◆ **EXERCISE AIM**
If a record contains a picture, skip the picture and transcribe the rest exactly.

◆ **RECORDED DATA**
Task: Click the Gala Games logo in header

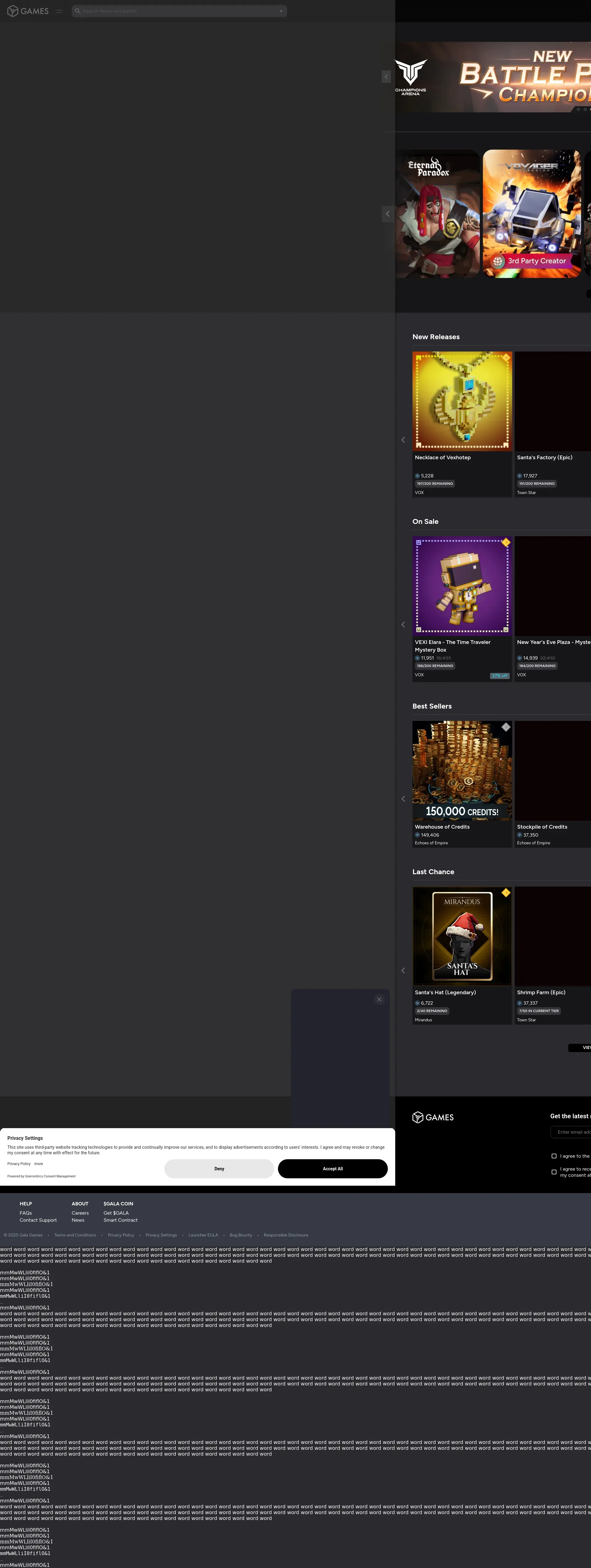Action: 27,11
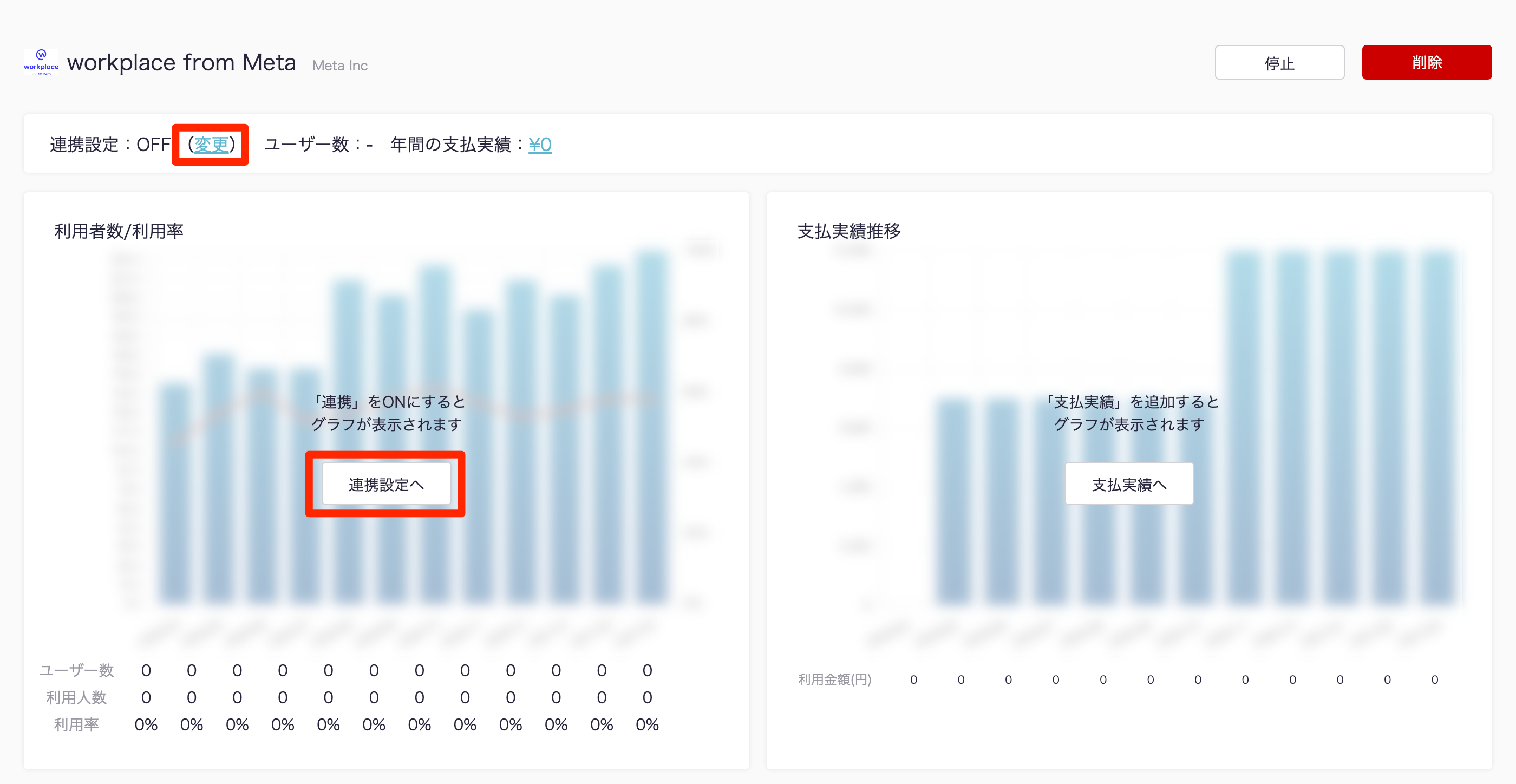Click the 連携設定へ button

[x=386, y=484]
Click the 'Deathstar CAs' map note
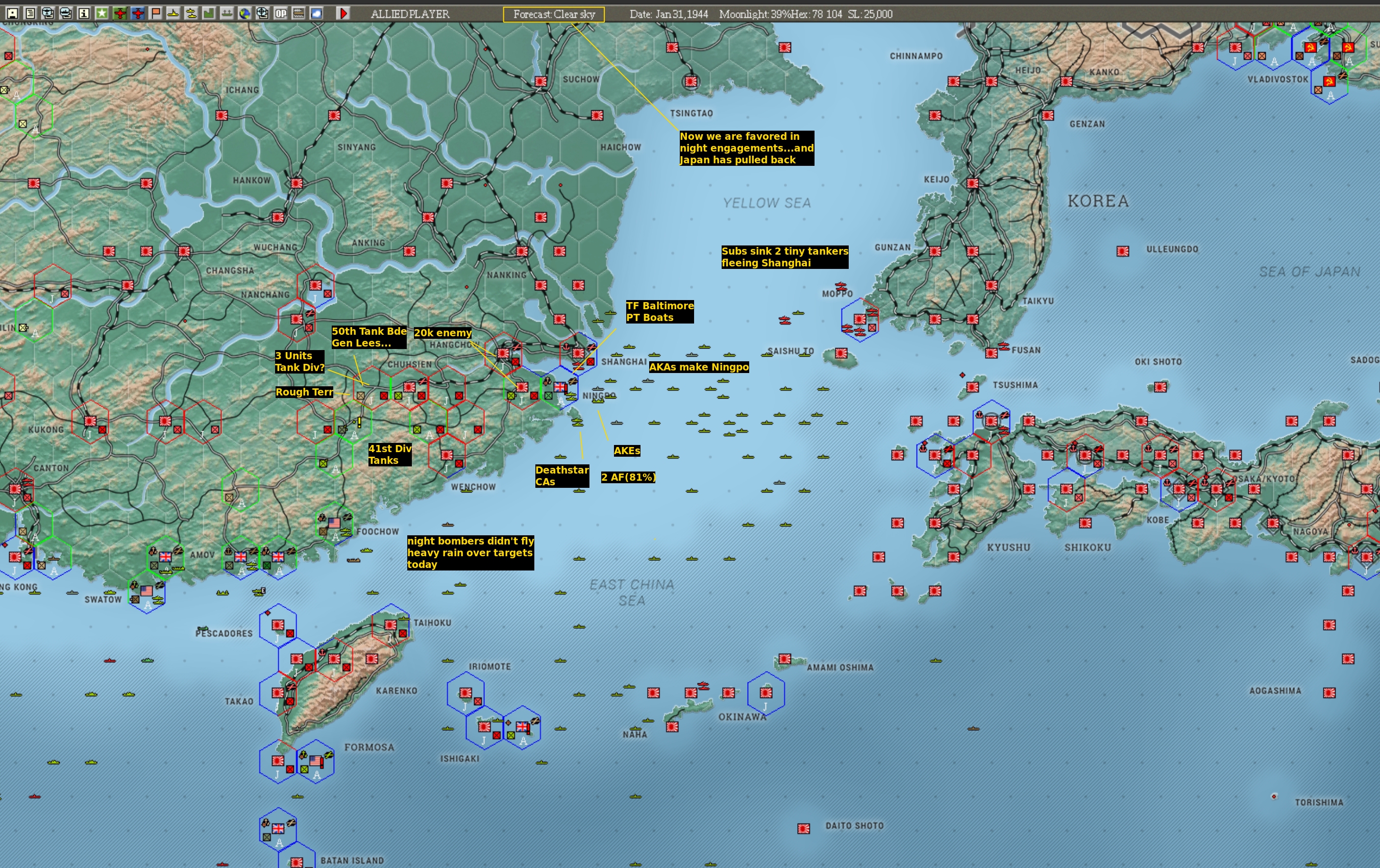1380x868 pixels. [561, 476]
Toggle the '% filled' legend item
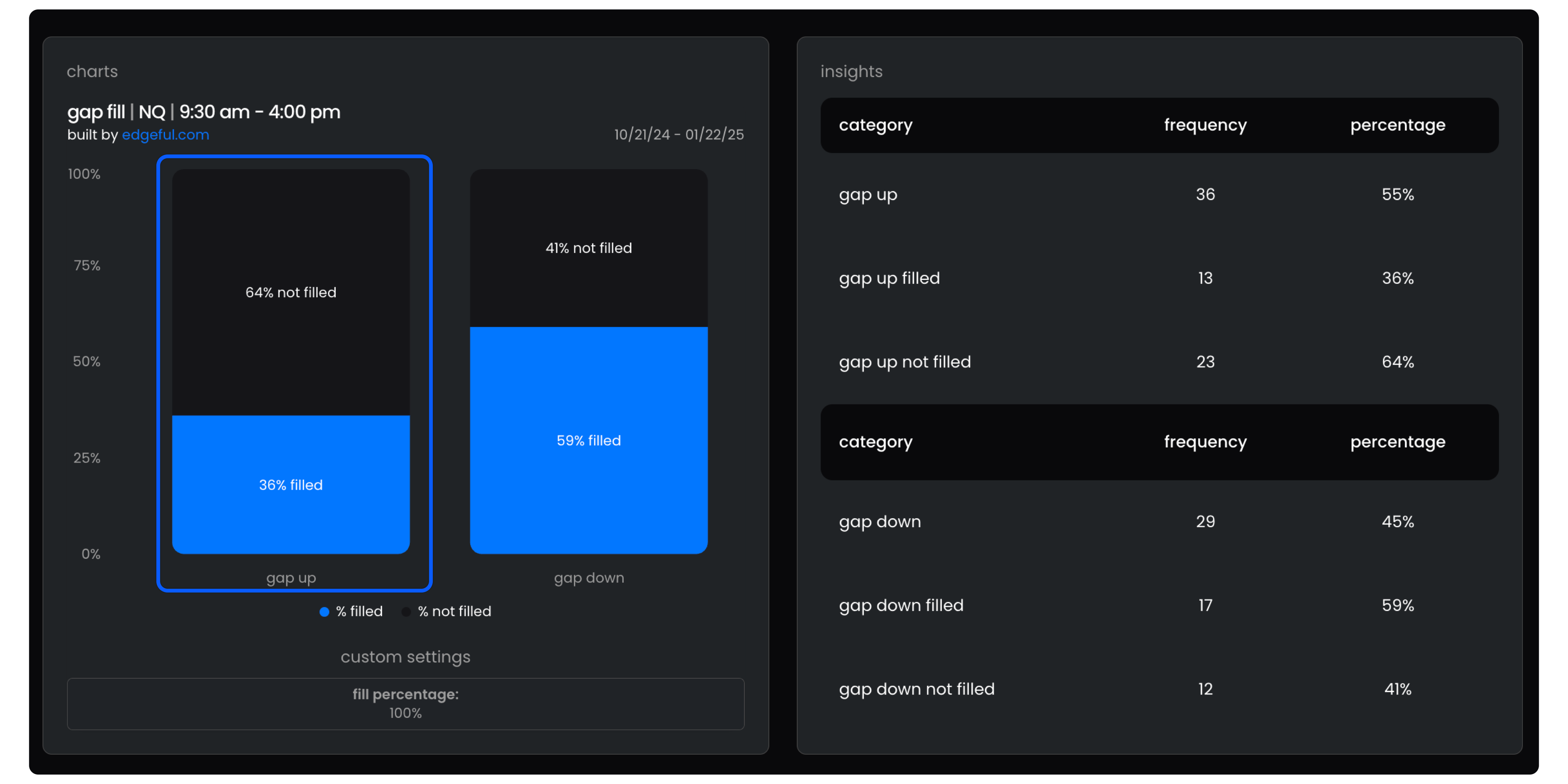This screenshot has height=784, width=1568. tap(359, 611)
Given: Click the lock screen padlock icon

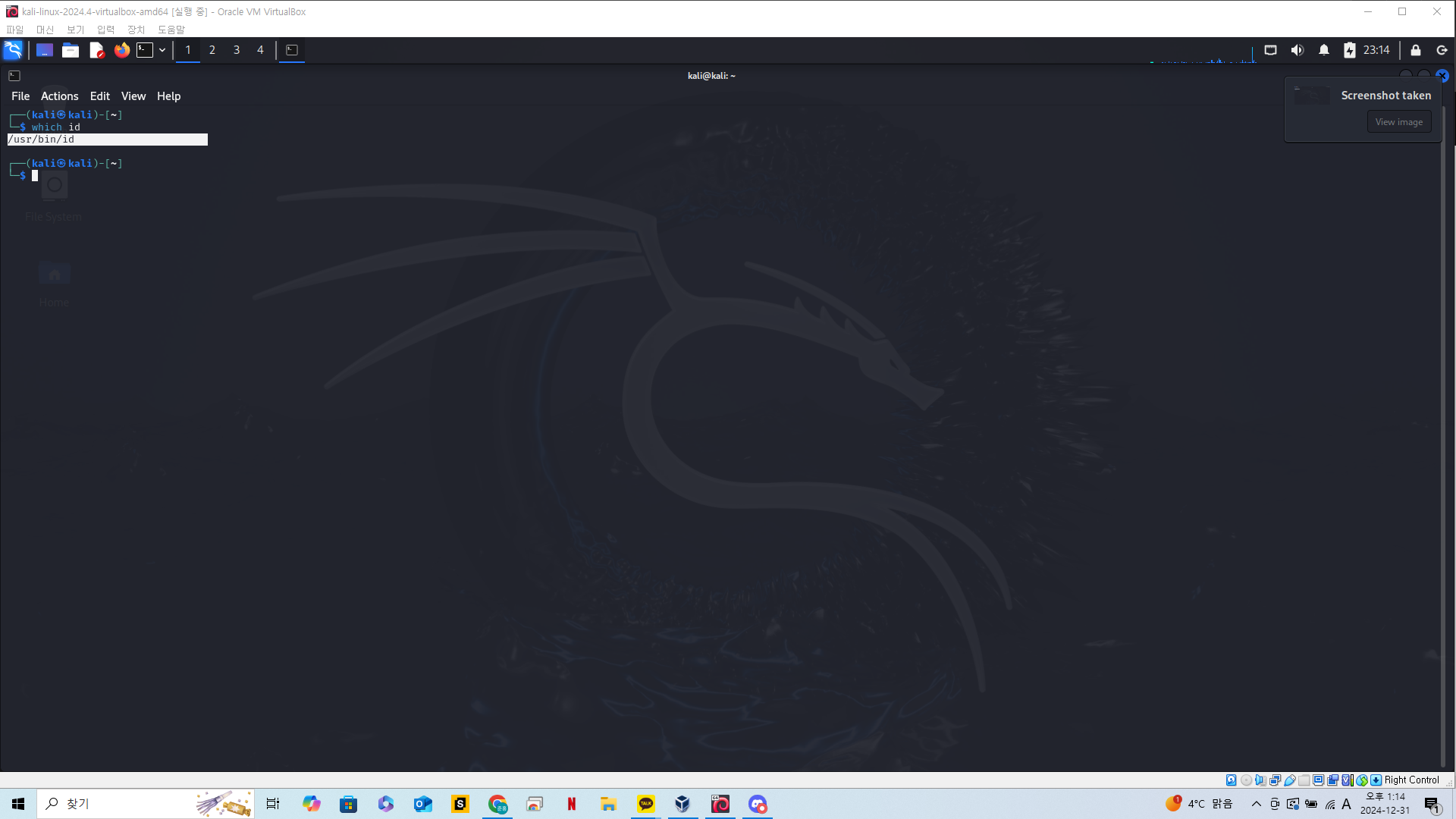Looking at the screenshot, I should (x=1415, y=50).
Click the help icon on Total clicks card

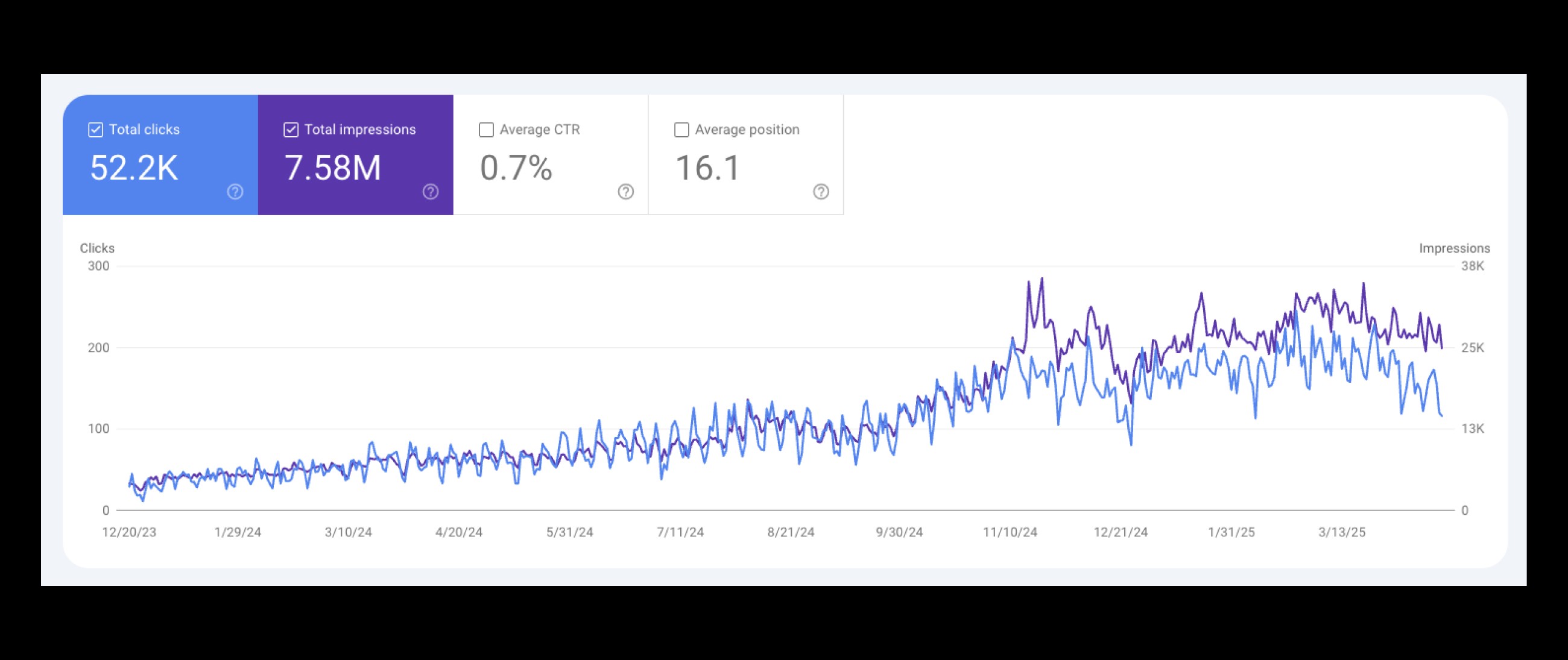[x=235, y=192]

◆ **ANSWER TO THIS TASK**
Task: Click the Gala Games logo in header

Action: 27,11
Click the 連携設定へ button

[x=386, y=484]
Click the 'Deathstar CAs' map note
1380x868 pixels. [561, 476]
Toggle the '% filled' legend item
This screenshot has height=784, width=1568. tap(359, 611)
Given: Click the lock screen padlock icon

Looking at the screenshot, I should (x=1415, y=50).
Click the help icon on Total clicks card

[x=235, y=192]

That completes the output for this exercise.